INSTRUCTIONS FOR THE TASK - Nothing but the lines from the one containing "Image resolution: width=740" to the end of the data should be copied, exactly, and the pictures stay out.
|---|
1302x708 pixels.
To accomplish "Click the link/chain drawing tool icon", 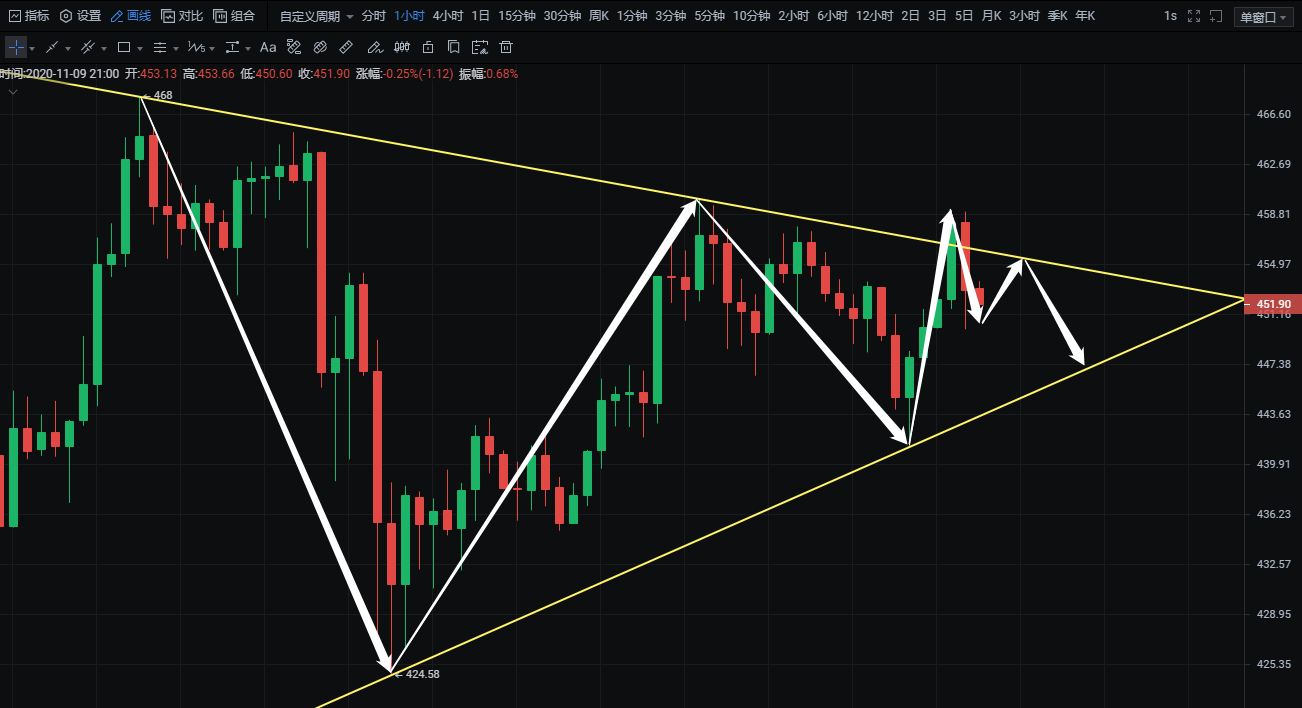I will (x=320, y=48).
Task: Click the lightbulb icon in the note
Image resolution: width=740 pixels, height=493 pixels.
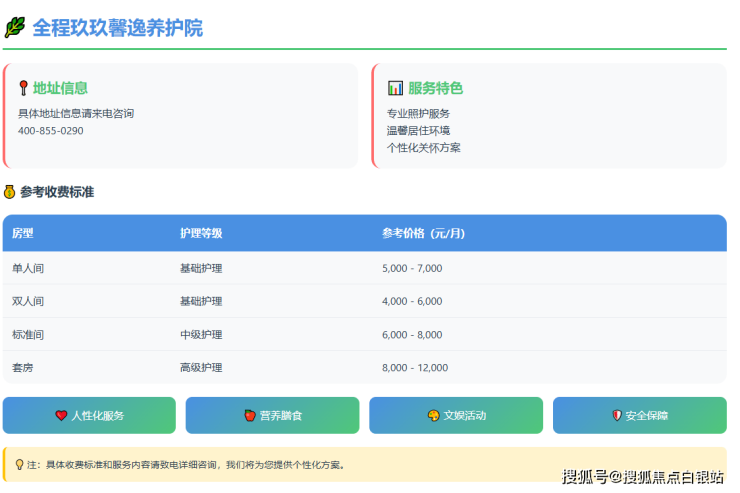Action: pyautogui.click(x=19, y=465)
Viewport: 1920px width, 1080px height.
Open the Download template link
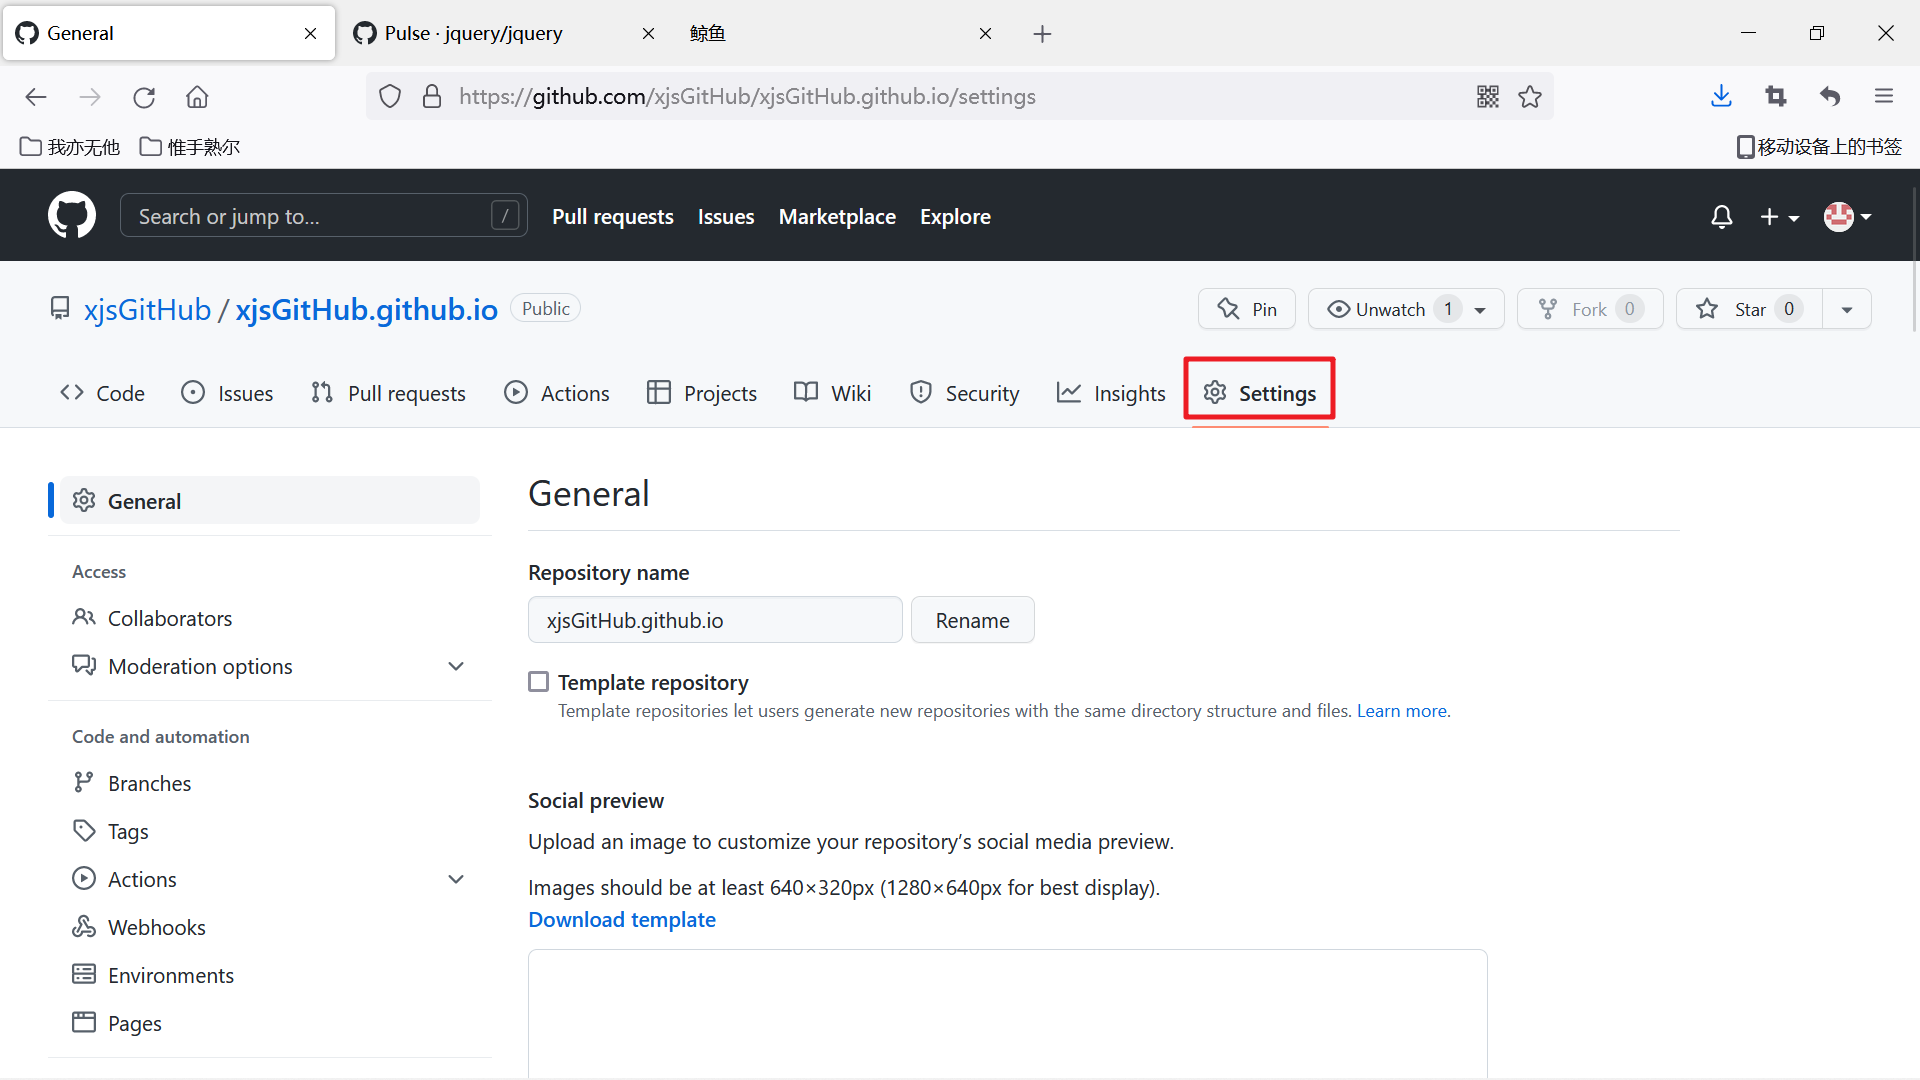pyautogui.click(x=622, y=919)

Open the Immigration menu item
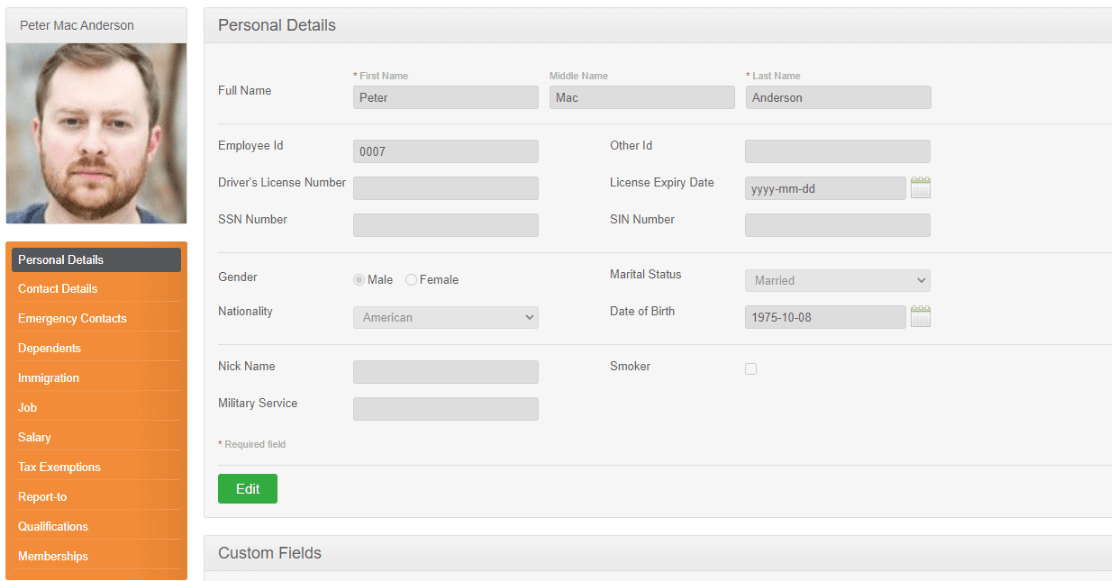[48, 378]

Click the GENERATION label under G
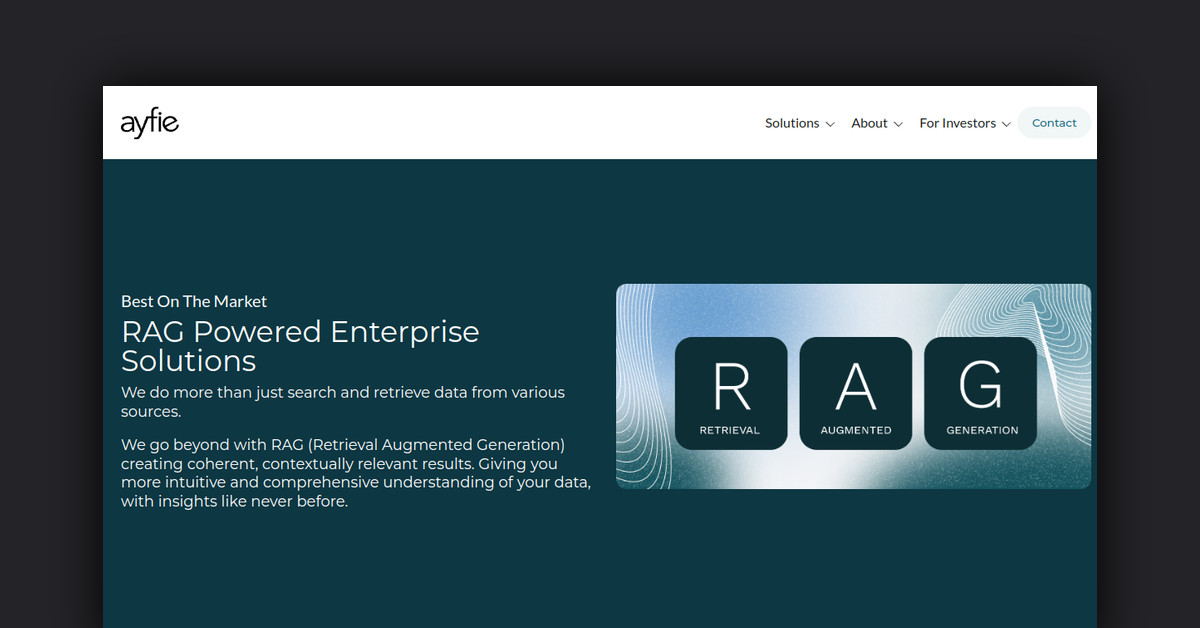coord(982,430)
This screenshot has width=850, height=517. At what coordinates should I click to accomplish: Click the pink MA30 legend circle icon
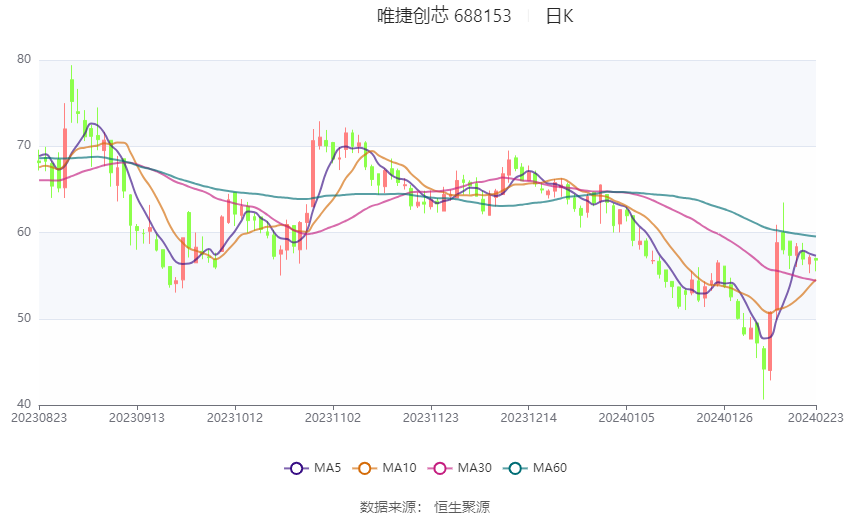[440, 468]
|---|
RESPONSE BOX -
Image resolution: width=740 pixels, height=493 pixels.
Action: pyautogui.click(x=19, y=465)
Viewport: 1920px width, 1080px height.
Open the Download template link
pyautogui.click(x=622, y=919)

Open the Immigration menu item
[48, 378]

Click the GENERATION label under G
coord(982,430)
This screenshot has width=850, height=517. At what coordinates should I click to accomplish: Click the pink MA30 legend circle icon
[440, 468]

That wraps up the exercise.